── DATA PROVIDED ──

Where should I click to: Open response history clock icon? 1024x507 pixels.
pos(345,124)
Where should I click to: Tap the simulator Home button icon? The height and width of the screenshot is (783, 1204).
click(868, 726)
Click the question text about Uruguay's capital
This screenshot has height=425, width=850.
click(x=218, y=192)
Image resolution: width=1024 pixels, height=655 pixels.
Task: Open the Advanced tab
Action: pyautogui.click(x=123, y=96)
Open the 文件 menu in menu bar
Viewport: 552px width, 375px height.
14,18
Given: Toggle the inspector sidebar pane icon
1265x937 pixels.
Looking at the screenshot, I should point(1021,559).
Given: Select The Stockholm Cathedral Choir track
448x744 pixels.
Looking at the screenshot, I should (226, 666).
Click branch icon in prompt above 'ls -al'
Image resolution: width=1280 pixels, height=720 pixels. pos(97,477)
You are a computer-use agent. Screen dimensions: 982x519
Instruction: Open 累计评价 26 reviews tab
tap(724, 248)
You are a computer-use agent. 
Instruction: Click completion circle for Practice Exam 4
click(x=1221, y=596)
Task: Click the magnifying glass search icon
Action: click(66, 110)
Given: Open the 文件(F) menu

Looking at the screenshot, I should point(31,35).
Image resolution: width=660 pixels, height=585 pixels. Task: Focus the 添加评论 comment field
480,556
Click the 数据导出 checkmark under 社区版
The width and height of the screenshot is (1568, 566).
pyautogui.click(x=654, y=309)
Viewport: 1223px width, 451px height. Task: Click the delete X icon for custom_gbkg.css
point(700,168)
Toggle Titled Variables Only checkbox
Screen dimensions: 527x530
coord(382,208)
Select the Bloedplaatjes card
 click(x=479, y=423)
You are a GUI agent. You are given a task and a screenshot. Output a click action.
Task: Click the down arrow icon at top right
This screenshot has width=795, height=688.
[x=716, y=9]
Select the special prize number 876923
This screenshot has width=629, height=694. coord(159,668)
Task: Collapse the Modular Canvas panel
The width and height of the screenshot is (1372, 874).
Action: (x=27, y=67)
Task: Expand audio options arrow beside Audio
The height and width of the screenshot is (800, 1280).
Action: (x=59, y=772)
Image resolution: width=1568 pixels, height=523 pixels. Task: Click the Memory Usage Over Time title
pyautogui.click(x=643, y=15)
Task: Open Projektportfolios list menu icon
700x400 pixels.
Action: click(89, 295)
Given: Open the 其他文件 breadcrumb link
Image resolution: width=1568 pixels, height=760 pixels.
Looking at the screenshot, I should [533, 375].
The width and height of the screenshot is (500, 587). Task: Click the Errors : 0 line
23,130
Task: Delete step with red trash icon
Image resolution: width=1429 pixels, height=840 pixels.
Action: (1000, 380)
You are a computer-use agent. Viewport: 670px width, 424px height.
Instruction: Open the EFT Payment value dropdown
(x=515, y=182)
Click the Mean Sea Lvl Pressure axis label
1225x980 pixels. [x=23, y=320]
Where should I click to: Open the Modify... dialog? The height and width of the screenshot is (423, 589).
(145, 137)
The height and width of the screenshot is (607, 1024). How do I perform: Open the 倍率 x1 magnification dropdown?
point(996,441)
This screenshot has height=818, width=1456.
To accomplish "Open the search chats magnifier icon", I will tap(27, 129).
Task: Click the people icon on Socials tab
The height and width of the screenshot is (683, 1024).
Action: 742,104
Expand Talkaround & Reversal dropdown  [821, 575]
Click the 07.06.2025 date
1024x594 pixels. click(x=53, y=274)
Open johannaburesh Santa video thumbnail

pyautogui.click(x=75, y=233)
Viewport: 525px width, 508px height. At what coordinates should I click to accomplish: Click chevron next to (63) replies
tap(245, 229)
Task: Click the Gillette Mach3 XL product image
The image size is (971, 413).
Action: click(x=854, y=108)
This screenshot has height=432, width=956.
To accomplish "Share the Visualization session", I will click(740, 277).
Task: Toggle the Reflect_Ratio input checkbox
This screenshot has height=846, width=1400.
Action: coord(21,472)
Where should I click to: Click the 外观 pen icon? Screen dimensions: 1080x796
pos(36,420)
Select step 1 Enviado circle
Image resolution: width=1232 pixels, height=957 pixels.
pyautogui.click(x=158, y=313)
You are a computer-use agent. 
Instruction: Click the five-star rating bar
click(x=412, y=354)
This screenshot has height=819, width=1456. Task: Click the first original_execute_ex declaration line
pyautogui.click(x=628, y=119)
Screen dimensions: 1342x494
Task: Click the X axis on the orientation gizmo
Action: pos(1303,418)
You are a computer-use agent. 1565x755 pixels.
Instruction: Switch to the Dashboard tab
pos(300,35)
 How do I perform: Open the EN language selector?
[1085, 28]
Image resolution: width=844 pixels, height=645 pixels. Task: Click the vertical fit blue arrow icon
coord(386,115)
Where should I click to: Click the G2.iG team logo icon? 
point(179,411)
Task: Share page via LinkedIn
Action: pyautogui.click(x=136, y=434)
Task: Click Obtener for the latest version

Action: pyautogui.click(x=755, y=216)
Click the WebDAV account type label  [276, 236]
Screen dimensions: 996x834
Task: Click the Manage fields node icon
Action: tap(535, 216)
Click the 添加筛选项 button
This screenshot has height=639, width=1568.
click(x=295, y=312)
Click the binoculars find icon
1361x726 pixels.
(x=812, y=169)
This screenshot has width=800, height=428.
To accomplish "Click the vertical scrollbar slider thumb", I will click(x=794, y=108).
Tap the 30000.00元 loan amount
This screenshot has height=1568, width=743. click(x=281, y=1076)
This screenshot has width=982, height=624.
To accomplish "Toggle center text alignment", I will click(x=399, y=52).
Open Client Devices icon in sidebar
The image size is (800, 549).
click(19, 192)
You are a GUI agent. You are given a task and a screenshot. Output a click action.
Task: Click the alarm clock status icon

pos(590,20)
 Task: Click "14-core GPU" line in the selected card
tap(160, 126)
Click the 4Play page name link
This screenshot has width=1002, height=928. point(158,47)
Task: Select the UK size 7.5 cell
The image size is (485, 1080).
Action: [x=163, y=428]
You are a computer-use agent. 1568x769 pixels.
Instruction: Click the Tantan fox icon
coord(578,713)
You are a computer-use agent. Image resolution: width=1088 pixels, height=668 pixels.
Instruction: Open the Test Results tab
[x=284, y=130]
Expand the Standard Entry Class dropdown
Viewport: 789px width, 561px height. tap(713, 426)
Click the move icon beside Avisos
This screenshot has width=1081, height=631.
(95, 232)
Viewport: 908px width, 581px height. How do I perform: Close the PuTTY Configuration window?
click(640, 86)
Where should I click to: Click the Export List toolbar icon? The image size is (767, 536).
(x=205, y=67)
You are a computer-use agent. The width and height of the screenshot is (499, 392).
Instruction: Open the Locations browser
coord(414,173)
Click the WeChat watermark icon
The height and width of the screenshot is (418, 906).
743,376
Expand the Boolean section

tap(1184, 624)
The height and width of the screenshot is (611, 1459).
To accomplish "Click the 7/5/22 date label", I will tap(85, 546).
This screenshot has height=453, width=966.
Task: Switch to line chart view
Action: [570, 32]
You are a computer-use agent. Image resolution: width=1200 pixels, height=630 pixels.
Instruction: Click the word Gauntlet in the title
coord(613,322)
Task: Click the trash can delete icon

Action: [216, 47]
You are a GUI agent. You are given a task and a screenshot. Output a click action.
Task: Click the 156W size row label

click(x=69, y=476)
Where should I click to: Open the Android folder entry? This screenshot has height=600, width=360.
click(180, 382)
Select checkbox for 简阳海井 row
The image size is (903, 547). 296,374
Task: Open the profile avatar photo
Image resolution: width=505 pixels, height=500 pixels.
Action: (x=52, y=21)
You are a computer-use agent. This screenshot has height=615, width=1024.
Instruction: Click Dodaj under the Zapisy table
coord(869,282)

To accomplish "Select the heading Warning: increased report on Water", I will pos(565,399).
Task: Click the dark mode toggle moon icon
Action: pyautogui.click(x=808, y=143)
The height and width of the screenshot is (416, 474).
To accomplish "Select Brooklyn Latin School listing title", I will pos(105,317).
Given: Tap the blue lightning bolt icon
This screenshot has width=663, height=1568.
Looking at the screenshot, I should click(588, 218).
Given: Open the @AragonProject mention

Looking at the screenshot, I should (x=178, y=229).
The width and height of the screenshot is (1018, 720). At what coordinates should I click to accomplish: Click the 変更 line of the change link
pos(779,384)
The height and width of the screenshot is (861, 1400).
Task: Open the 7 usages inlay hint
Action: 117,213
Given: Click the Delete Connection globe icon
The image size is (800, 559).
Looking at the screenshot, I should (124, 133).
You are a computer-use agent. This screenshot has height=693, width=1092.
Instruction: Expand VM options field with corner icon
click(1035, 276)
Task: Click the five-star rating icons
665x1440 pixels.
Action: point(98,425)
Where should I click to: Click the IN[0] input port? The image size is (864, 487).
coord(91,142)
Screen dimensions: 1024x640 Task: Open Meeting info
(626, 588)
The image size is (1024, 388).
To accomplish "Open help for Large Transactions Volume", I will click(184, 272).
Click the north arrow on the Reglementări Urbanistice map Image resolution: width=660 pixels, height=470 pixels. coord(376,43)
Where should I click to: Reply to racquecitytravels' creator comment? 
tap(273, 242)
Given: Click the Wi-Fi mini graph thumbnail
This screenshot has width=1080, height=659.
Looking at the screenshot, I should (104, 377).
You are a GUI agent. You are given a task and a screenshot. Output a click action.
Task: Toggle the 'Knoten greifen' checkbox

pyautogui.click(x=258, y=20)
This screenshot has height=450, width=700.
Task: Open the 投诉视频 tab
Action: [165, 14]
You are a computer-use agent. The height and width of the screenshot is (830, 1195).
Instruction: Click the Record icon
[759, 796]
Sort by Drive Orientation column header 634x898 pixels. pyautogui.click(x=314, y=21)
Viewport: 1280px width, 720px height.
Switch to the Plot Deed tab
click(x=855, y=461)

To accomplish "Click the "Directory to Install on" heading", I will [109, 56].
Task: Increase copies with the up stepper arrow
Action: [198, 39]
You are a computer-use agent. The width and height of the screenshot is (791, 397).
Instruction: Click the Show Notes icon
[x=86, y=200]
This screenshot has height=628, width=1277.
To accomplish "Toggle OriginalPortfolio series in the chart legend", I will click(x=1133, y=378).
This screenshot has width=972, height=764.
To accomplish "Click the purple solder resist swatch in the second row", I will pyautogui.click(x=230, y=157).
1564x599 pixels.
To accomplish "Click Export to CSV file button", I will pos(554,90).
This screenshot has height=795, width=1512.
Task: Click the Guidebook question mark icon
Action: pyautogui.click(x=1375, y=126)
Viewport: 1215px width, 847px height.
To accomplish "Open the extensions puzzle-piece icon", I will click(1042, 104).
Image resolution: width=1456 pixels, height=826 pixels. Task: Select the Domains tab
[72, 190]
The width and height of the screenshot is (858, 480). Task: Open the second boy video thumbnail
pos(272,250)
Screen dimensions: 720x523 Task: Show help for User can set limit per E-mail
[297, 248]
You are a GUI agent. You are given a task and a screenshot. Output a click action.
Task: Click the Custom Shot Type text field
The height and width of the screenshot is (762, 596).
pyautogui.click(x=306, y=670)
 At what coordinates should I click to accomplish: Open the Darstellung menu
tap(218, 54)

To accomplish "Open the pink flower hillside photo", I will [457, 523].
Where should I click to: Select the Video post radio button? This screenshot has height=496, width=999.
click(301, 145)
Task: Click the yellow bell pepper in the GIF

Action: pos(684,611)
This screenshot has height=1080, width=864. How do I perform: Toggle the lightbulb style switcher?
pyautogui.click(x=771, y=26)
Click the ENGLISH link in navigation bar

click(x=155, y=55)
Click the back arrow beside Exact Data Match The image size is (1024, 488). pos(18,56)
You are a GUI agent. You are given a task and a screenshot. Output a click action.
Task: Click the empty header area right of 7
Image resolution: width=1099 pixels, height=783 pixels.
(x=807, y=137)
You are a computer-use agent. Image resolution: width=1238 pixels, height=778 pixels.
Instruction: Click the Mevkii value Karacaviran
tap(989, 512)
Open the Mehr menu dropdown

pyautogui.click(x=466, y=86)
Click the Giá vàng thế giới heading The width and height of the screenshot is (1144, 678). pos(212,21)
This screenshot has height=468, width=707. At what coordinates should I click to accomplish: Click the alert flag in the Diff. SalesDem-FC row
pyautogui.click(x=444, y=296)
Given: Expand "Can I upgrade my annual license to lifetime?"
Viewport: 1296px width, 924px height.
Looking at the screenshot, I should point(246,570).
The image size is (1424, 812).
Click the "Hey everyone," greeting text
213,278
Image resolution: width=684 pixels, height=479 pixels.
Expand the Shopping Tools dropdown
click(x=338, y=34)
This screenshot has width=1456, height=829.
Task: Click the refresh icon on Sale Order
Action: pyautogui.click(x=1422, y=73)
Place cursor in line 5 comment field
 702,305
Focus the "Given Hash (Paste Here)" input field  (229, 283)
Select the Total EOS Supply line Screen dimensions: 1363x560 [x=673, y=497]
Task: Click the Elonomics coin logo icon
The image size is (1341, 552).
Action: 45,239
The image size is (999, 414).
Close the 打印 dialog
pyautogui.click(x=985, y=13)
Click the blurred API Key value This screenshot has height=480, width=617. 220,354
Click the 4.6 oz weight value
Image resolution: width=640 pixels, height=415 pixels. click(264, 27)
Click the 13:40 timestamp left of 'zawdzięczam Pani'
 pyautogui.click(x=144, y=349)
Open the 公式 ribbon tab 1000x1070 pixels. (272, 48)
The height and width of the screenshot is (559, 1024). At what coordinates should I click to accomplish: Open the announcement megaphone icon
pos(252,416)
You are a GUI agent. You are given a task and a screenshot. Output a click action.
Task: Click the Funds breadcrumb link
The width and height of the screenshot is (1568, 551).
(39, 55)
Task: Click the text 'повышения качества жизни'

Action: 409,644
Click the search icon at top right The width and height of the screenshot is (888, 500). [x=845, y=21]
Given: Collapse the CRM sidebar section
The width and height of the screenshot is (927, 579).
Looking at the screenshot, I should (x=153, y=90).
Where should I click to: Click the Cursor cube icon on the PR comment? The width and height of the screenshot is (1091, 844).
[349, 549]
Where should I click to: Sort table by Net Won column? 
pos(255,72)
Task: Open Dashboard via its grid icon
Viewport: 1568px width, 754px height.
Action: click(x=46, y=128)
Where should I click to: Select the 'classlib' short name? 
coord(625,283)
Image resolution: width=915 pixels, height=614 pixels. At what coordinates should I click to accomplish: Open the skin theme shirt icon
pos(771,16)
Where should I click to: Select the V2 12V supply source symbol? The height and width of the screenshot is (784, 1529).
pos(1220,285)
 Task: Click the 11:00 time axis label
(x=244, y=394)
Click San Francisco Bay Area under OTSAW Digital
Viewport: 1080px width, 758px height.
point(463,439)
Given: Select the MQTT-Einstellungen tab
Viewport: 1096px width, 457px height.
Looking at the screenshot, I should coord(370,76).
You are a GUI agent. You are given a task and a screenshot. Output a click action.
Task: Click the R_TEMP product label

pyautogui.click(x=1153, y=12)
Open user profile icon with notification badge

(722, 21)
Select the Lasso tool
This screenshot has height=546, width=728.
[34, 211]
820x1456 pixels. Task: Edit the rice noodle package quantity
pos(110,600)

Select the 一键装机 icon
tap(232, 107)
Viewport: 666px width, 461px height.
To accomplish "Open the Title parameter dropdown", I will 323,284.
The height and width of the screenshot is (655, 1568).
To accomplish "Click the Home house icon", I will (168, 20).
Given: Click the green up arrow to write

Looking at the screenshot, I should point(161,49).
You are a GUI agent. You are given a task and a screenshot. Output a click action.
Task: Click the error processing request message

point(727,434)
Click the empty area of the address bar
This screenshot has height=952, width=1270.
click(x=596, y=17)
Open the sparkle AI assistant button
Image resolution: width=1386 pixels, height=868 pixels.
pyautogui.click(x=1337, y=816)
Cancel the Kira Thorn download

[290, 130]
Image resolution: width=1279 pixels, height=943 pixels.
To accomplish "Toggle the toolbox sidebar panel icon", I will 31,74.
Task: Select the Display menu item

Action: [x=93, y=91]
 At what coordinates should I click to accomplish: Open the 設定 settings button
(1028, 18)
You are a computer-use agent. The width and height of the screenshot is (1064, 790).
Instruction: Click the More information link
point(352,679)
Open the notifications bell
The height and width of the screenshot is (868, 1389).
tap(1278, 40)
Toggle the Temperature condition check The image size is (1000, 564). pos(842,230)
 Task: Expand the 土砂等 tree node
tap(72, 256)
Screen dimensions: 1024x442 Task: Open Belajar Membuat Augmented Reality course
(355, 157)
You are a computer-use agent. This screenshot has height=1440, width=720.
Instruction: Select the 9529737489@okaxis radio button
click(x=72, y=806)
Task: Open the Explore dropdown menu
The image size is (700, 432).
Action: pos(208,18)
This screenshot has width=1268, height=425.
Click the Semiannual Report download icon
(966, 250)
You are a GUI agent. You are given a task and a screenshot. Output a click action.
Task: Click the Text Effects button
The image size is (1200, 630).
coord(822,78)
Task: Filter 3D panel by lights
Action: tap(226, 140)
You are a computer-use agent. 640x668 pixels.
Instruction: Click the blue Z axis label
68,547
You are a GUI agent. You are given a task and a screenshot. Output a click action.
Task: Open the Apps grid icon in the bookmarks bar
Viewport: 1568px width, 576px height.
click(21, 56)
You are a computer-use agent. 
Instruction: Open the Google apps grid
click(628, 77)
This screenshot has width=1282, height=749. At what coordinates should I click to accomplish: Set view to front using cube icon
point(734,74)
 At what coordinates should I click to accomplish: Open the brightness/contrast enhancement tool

───

> **WHAT TO PRODUCE**
Report every line of the data in which "photo" appears.

> **RESULT OF THIS EXERCISE**
Task: Open the profile avatar photo
To accomplish "Open the pink flower hillside photo", I will [457, 523].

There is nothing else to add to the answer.